Così le cose, lo sforzo di quanti come me si sono presi in carico la missione di dedicarsi con passione allo studio della lingua in estinzione, non è certamente con lo scopo di risuscitarla. Da linguista so che una simile possibilità sfiorirebbe il limite dell’utopia. La scienza, anche se ha bisogno di pizzichi di intuizione e creatività, non può prescindere dall’osservazione e dalla costatazione dei fenomeni che si susseguono nel tempo spesso con una velocità insolita. E dunque, il fenomeno del dialetto santacrocese in estinzione che comincia a lasciare spazio alla sola lingua nazionale, è a sua volta una realtà osservata da tutti per cui impossibile da refutare.

E allora, perché l’impegno di scrivere un’opera in dialetto se si sa che non potrà contribuire a rivivere ciò che è in estrema agonia? La risposta è semplice. Per ritardare il più possibile la scomparsa annunciata e per dare un ulteriore contributo alla raccolta scritta, e quindi alla preservazione di un’importante eredità culturale e di civiltà di una lingua che dal sorgimento della comunità santacrocese si è trasmessa solo per via orale nel corso di varie generazioni.

Mi è balzata alla mente l’idea, inoltre, che se questi e altri testi scritti, con la complicità dei maestri locali potessero essere adottati nelle scuole sin dai primi anni di studio, un argine al pantano per disaccelerare il flusso della corrente impetuosa verso il mare della dimenticanza si potrebbe ipotizzare. Un modo, insomma, di contenere lo scorrere implacabile delle sfere del tempo.

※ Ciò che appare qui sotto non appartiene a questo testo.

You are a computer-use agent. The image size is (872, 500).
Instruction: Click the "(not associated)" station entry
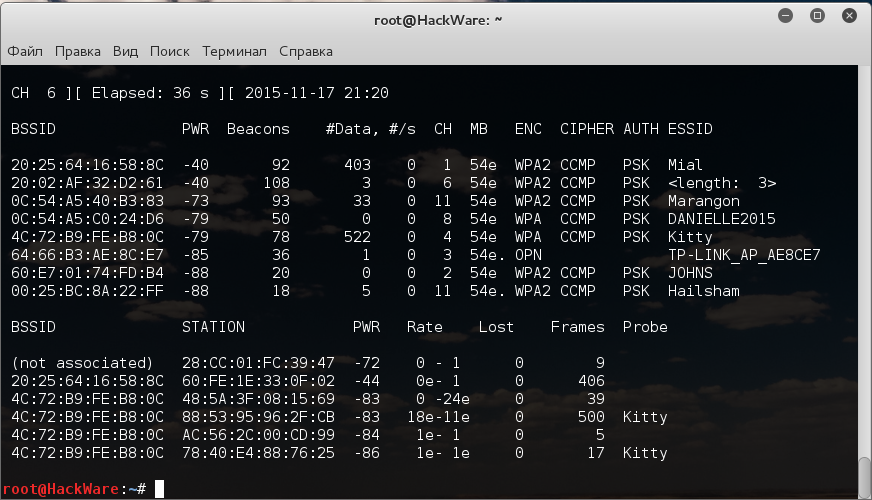[82, 363]
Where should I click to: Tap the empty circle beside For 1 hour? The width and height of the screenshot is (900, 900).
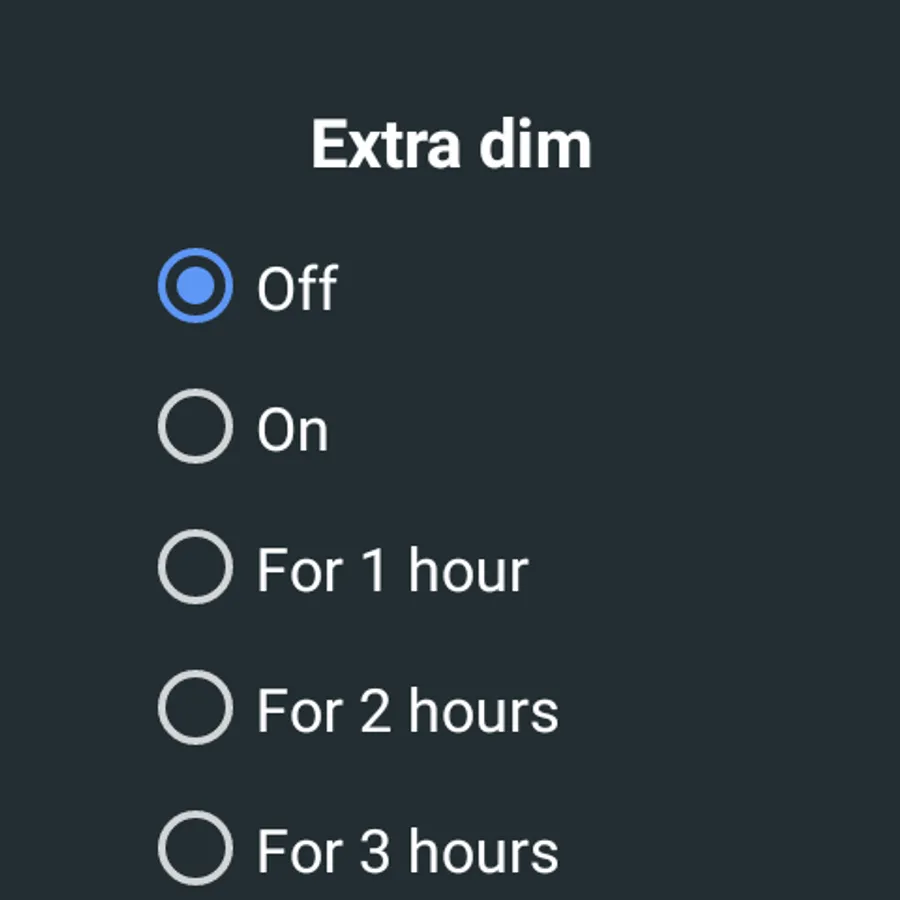pos(195,568)
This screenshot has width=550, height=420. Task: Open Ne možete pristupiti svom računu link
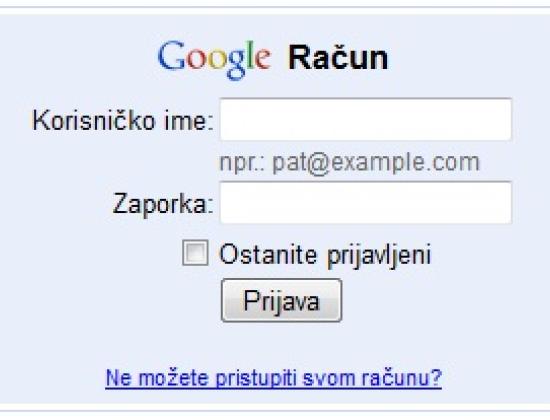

I bambini sono attratti dalle favole, si sa. Per cui, quest’opera potrebbe soddisfare le aspettattive anche dei più piccini. Non sono  favole in dialetto scaturite solo dalla fantasia dello scrittore. Partono da episodi, fatti, aneddoti, personaggi della vita reale santacrocese ornati di tanto in tanto di pennellate più o meno inverosimili per giustificare quel minimo di morale che appunto, in ogni apologo per fini didattici, dev’essere sempre presente. E poi, per quanto possibile, la lingua suggerita non è solo quella convenzionale del quotidiano, per non far credere che il dialetto continua ad essere la parlata del presente, bensì una ricerca di voci ed espressioni antiche opportunamente tradotte e commentate dal curatore. Anzi, il compito del prof. Paolo Mastrangelo nell’opera non è affatto di gregario, è piuttosto quello di integratore. Nulla sfugge alla sua arguzia per chiarire situazioni di fatti e ruoli di personaggi, stabilendo i limiti tra il reale, la fantasia e i riferimenti latenti quando non si vuole svelare del tutto una trama scomoda avvenuta non lontana nel tempo, che potrebbe ferire occhi e orecchie sensibili.

Finalmente, in linea generale nei testi prevalgono fatti curiosi che non di rado provocano un sorriso. Sia per la comicità di alcuni contenuti,  sia per la presenza di personaggi che danno luogo a quadretti di vita spesso paradossali. In ogni caso, essendo storie che partono da un avvenimento o da un aneddoto reale, il rispetto a situazioni e a persone, identificate e non, mai varca la soglia del buon senso.

La speranza, insomma, è che queste “favole” siano accolte con benevolenza da tutti i santacrocesi, di oggi e di domani, perché a loro sono dedicate.